• **Work to be completed**: Quote the lines of the data below verbatim, beginning at the line that contains "The width and" and ending at the last line, both included, and excluding pictures.

━━━━━ Excerpted data ━━━━━

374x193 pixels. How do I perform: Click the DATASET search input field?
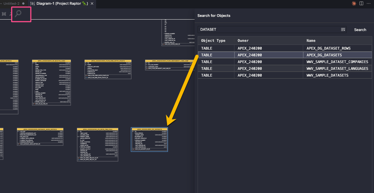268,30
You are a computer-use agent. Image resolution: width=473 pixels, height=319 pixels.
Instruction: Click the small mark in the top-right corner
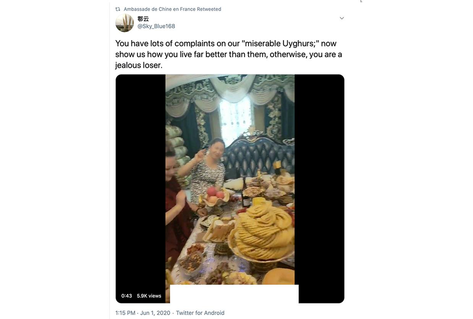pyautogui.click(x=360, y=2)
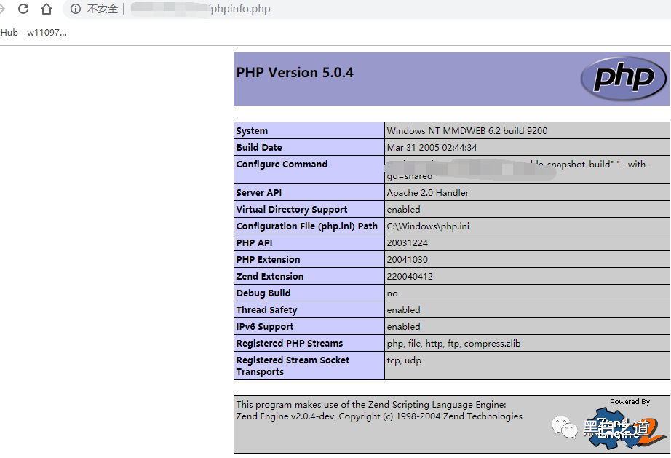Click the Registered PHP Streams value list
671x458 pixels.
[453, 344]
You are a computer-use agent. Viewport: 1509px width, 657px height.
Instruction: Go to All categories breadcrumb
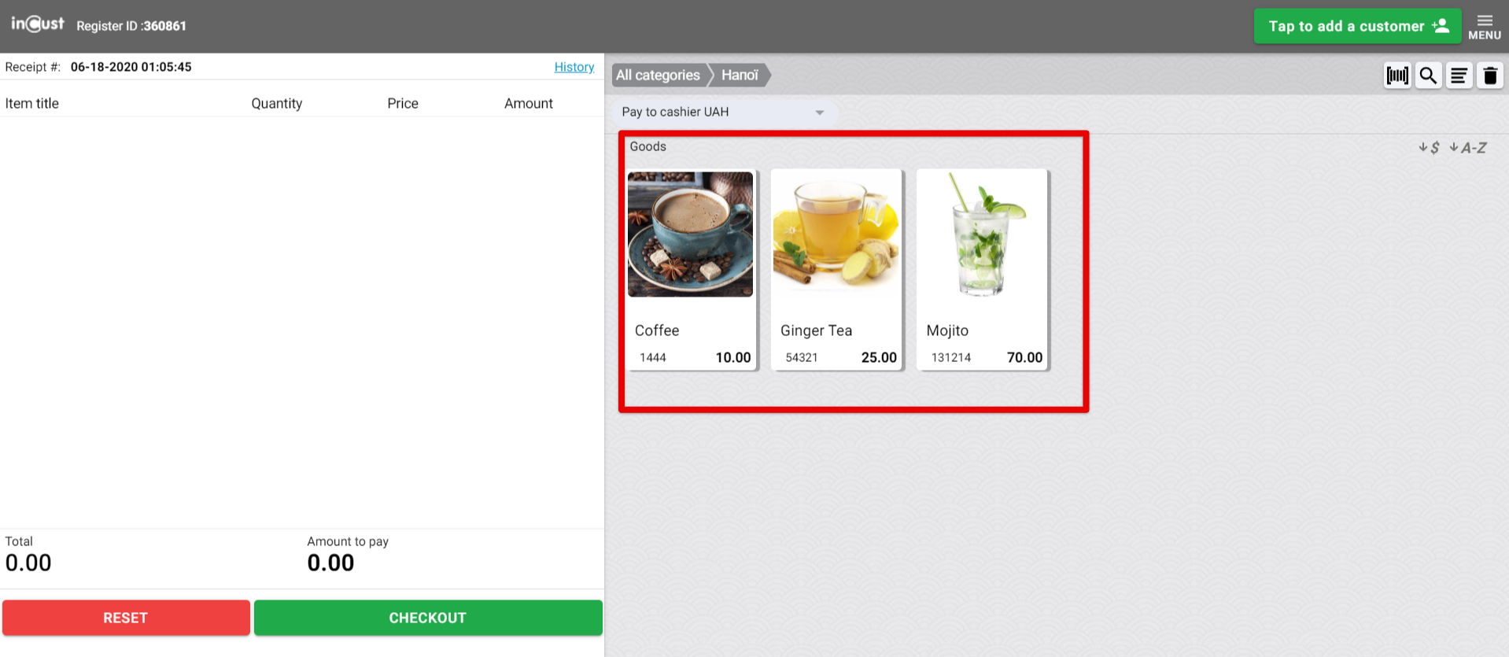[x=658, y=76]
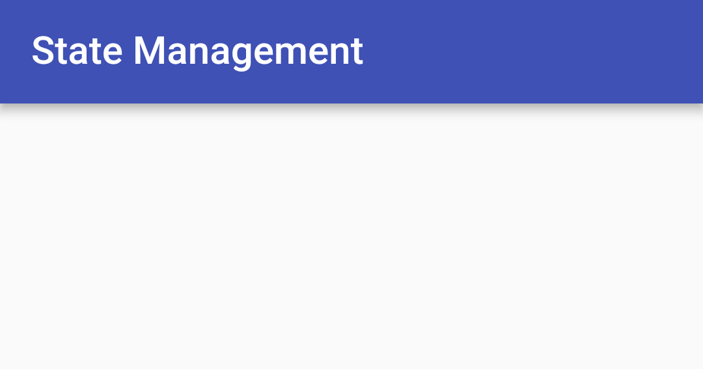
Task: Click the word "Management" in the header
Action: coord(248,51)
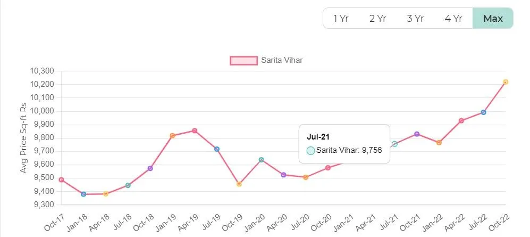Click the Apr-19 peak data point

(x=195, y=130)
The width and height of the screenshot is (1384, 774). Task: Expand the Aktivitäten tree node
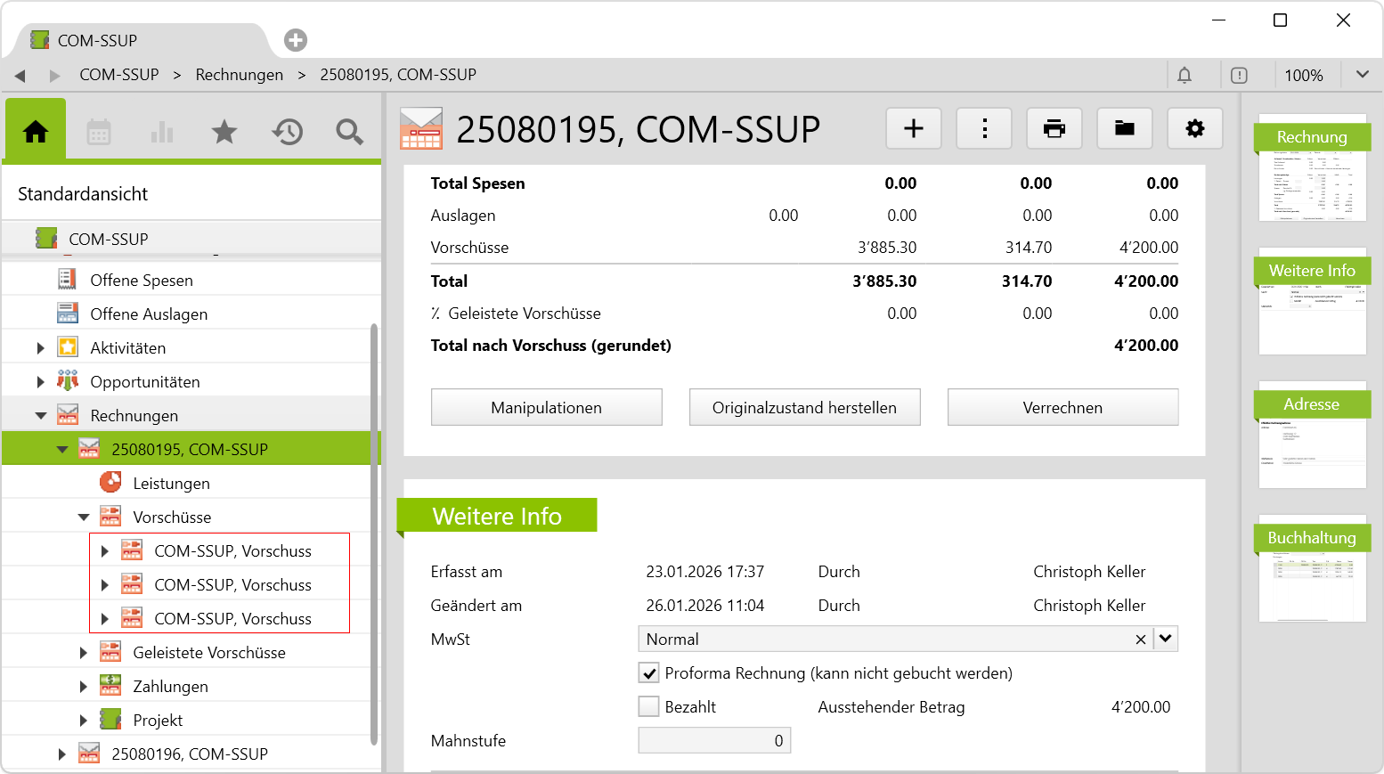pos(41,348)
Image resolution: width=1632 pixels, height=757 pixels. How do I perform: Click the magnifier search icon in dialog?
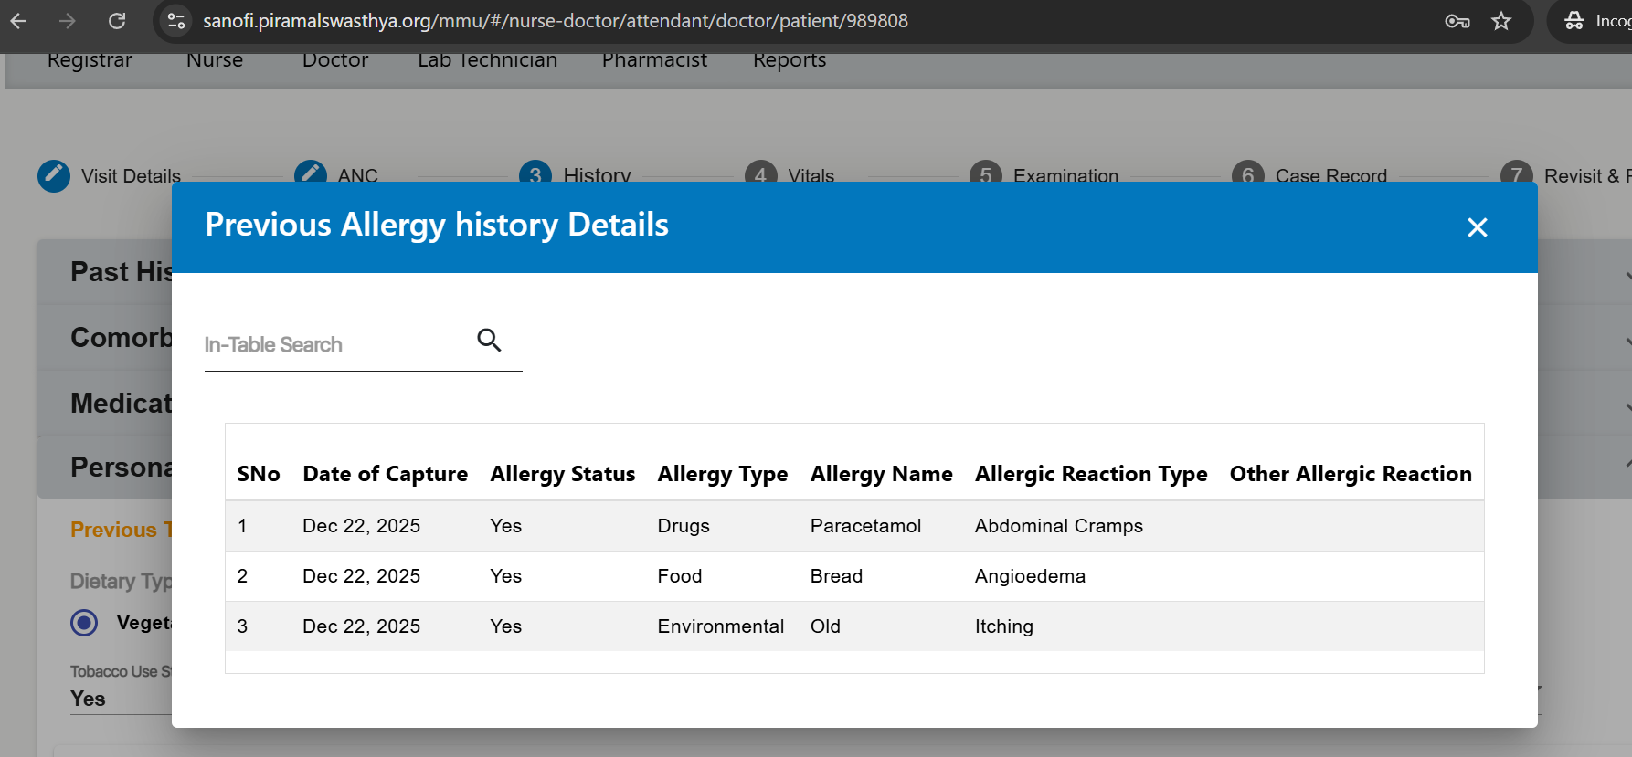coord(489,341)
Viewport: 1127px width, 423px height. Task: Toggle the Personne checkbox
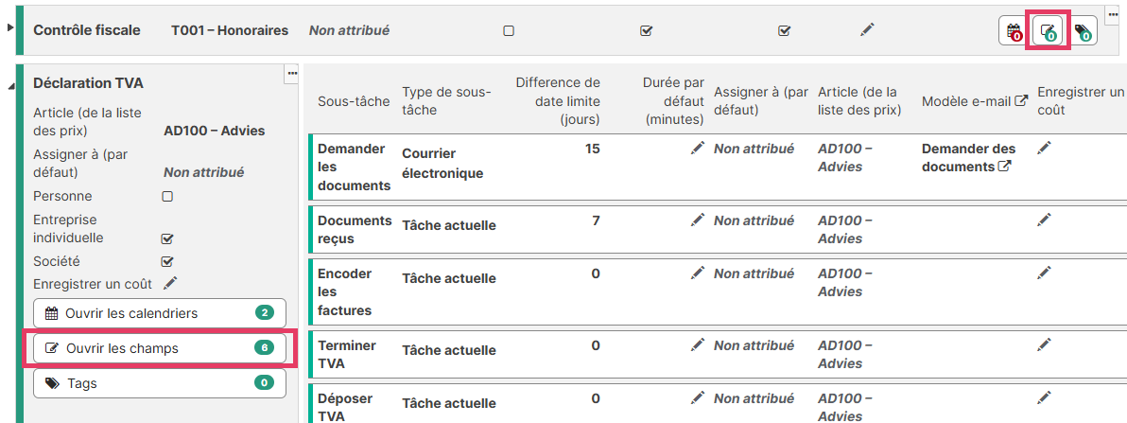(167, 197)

━━━━━

• **Task output**:
The width and height of the screenshot is (1384, 774). Task: Expand the Aktivitäten tree node
pos(41,348)
Image resolution: width=1632 pixels, height=757 pixels. How do I perform: Click the magnifier search icon in dialog?
coord(489,341)
Viewport: 1127px width, 423px height. Task: Toggle the Personne checkbox
(167, 197)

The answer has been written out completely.